DoT No to Liberal Payment Norms
Telco’s move seen as test case for recent net neutrality rules
Bharti Airtel has sought telecom regulator’s approval before partnering with a US content provider to offer exclusive video services to customers over intranet in what could be a test case for net neutrality rules. “We have been approached by one of the big global content providers,” the telco wrote in a letter to the Telecom Regulatory Authority of India (Trai) on Monday.
neutrality backers say Airtel proposal would favour one content provider and deny others
exploring new ways to hold on to data customers but don’t want to risk penal action from Trai
The US company “wishes to offer video content on an exclusive basis over Airtel’s closed electronic communication network (CECN) to our customers”, the letter said.
But “before arriving at any business decision on such an arrangement”, the company has sought the sector regulator’s advice on “whether it can go ahead”.
Airtel declined to reveal the name of the global content company on confidentiality grounds.
The stakes are high for the Sunil Mittal-founded company and the industry as whole, particularly with Bharti Airtel having recently become a pan-India 4G player even before newcomer Reliance Jio Infocomm launches high-speed mobile services.

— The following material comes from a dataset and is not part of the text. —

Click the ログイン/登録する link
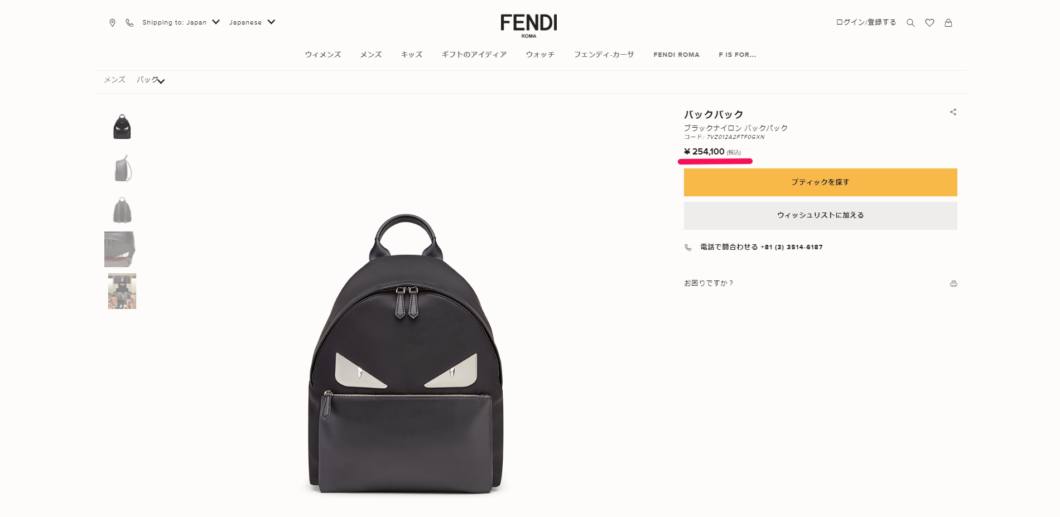Screen dimensions: 1060x517 (865, 22)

A supporter of net neutrality said the regulator should reject the proposal.
“Airtel’s proposal, if approved, would flout the principles of net neutrality and must not be entertained by the sector regulator,” said Prashant Sugathan, counsel at Software Freedom Law Center India. “If the proposal is approved, Bharti Airtel would clearly be discriminating by favouring one global content provider, and denying others, who may also have similar video content on offer, from reaching out to its sizeable customer base. The US content provider would doubtless be a clear beneficiary under this arrangement.”
A senior Trai official said the authority will examine the letter and give an appropriate response to Airtel.

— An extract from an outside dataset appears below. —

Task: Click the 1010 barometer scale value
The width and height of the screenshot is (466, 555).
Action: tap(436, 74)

An industry expert, who did not wish to be named, said: “This appears to be an attempt to provoke a response from Trai, especially since previous calls for clarification from the industry on the discriminatory pricing rule have not elicited a response yet.”

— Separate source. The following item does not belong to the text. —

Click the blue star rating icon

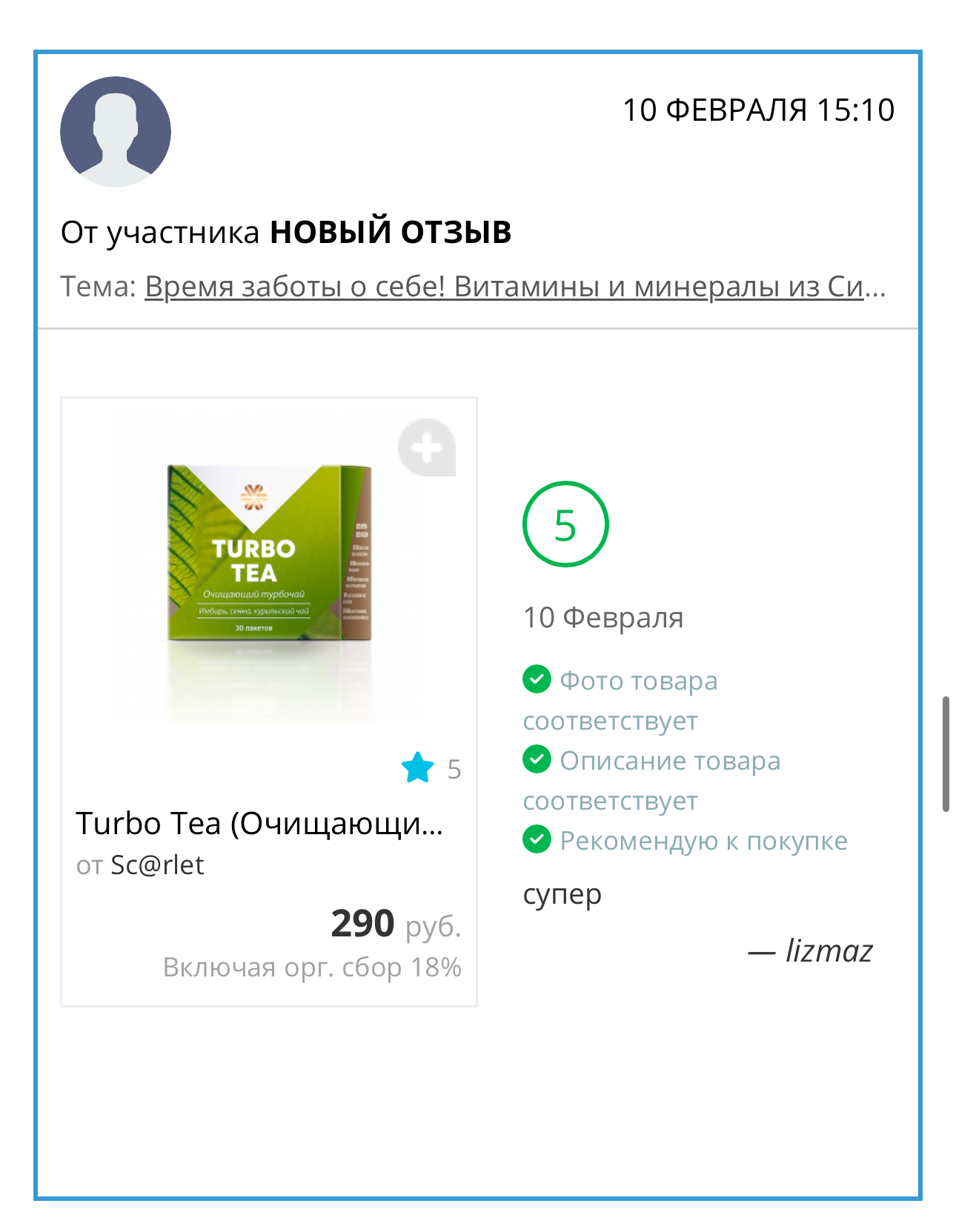tap(418, 768)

In February, Trai had weighed in on the side of net neutrality – the concept that everyone is guaranteed equal access to the internet – and barred discriminatory pricing of data services. But it had exempted those offered over closed user networks, or intranets, from the purview of its regulation.
In its letter to the telecom regulator, Bharti Airtel said while its proposed arrangement with the global content provider would be compliant with Trai’s discriminatory pricing regulation, “it may well be viewed by some stakeholders (to be) in violation of the principles of net neutrality”.
That’s because advocates of net neutrality and a free internet believe the exemption to data services delivered over closed electronic networks is a potential loophole. This, they say, could be used by telcos to offer data services at differential rates, undoing the regulator’s objective of disallowing discriminatory pricing of internet services.
The intranet, or CECN, can be established without directly connecting to the internet.
India’s mobile carriers have already urged the telecom regulator to clear the air on whether they can partner with internet apps to offer content to subscribers at differential rates over closed user networks.
The Cellular Operators Association of India (COAI), which represents India’s biggest telcos such as Bharti Airtel, Vodafone and Idea Cellular among others, had, urged Trai to clarify “the concept and scope” of closed user networks, and how it planned to operationalise it.